For instance, with this magazine cover design, Madonna is the main focus. The red banner on the top with the bold white sans serif text makes the title of the magazine stand out from the low-saturation photo of Madonna and the rest of the text around the page. Similar to the previous typographers, the use of sans serif in this case really makes the magazine look more modern and bold, making the magazine appeal more to the younger audience who would want to read about Madonna. Right underneath the banner, the choice of a different typeface to spell out that it is the 10th anniversary special issue is done in order to make it different from the other black text that surrounds Madonna, so that the readers know that this issue is SPECIAL. Also i feel that even though the text next to madonna was mostly the same font, and is black, there is hierarchy in the choice of size, and the layout of the text. As such, i feel that the text and the photograph chosen really compliment each other.

Typographer of the Week, Jan Tschichold || Typography

Last year in year 1, i learnt a little bit about Jan Tschichold when I did a presentation on graphic form about the 1920s Bauhaus and Modern Movement, where he had a book called New Typography, which made typographers all over go crazy because he was so revolutionary. After reading his history, i found it interesting how he was a fanatic of the german blackletter first, for instance like the work of Rudolf Koch.

This was so different from what he was known for, which was his book Elementary Typography insert. American Typographgers recognised the functionality of his new ideas, providing the foundations in the modernism approach in American design.

For me, i feel like while his work is functional, it is boring.

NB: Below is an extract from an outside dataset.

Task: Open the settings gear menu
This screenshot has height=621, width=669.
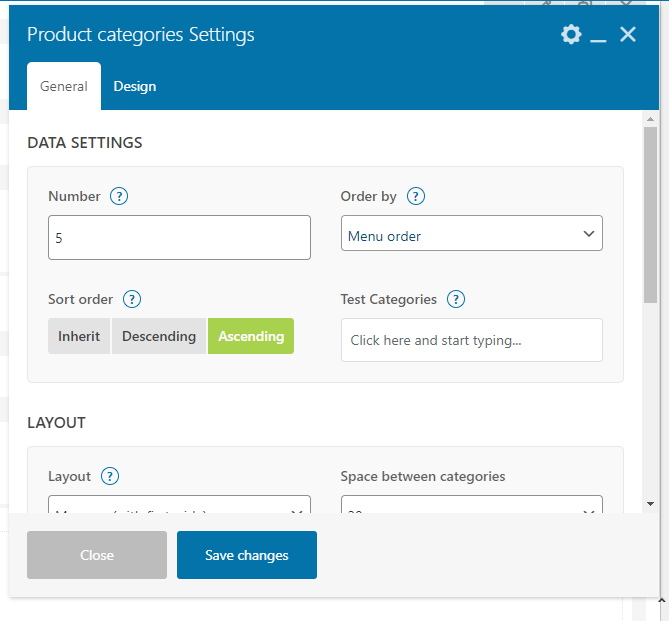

I can appreciate that he made the penguin books uniformed, which made it easier to publish and find. It also made the books more modern, instead of having illustration which made it look dated (below).

As such, i feel like his work was revolutionary for his time, which became the foundation block of design for future generations. For instance the use of layouts of text based on the size and shape of the paper was definitely important, as it was not just about pasting the same visual on different sized papers, but to create a more effective visual for different paper formats. Also, i feel that Jan Tschichold’s work is timeless because it’s very neutral.

 

But also, i feel that it’s a bit boring and difficult to differentiate between each other. i remember going to a used bookstore and trying to get a classic book, but all the covers were the same, and i actually had to spend time reading the titles to actually get the one i wanted. in the end i gave up and got another modern book instead. So yes, i think that Jan Tschichold’s work was relevant in his time, maybe relevant now for functional reasons, but not fun at all.